Egyptian news magazine and website

Al Siyassa Al Dawliya (السياسة الدولية) is Egyptian quarterly magazine published by Al Ahram publishing house in Cairo, Egypt. Founded in 1965, the magazine is one of the earliest publications on international politics. It produces content daily on its website, and in four print issues annually. The publishing house also owns Al Ahram and Al Ahram Weekly, two of significant publications in the country.

==History and profile==
Al Siyassa Al Dawliya was founded in 1965, and its first issue appeared in July 1965. The magazine is published by Dar Al Ahram publishing house and models Foreign Affairs. Osama Al Ghazali Harb served as editor-in-chief of the quarterly from 1977 to 2010. Awad Khalil was appointed editor-in-chief of the magazine in August 2012.

The magazine is based in Cairo. In the first part of the 1970s the magazine sold 10,000 copies.

==Content==
Al Siyassa Al Dawliya focuses on political affairs and international politics. The magazine also covers scholarly articles on these topics.

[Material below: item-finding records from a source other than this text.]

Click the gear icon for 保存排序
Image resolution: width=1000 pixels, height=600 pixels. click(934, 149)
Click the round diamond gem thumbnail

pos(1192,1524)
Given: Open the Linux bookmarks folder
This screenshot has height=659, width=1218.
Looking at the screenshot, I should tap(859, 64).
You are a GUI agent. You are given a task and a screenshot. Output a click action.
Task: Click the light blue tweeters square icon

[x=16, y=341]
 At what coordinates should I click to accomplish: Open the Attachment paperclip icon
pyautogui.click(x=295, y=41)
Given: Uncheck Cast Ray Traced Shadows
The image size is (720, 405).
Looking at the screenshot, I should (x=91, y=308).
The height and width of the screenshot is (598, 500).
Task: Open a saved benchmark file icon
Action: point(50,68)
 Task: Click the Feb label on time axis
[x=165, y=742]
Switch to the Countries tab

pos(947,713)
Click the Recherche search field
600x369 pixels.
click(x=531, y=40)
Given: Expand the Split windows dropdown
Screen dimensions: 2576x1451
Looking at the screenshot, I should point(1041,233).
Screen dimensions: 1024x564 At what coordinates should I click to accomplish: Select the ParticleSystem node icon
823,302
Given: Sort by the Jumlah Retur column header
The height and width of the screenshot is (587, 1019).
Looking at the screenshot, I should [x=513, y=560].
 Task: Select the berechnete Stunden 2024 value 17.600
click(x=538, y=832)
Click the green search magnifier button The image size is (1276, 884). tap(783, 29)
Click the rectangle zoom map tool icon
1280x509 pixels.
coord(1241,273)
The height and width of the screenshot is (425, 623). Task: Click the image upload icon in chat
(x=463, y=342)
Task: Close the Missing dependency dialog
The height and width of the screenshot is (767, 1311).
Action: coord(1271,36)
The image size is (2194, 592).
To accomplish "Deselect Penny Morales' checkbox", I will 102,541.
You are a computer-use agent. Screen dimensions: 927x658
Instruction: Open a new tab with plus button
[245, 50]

The magazine published an exceptional article on the assassination of Yitzhak Rabin in November 1995 focusing on the degree of opposition in Israel to the peace between Israel and Palestinians. Because the other Arab publications mostly considered the murder as a reflection of the frequent violence in Israel. In February 2004 Osama Al Ghazali Harb supported the capture of Saddam Hussein in an editorial which also criticised those Arabs who opposed the way of his arrest by the US.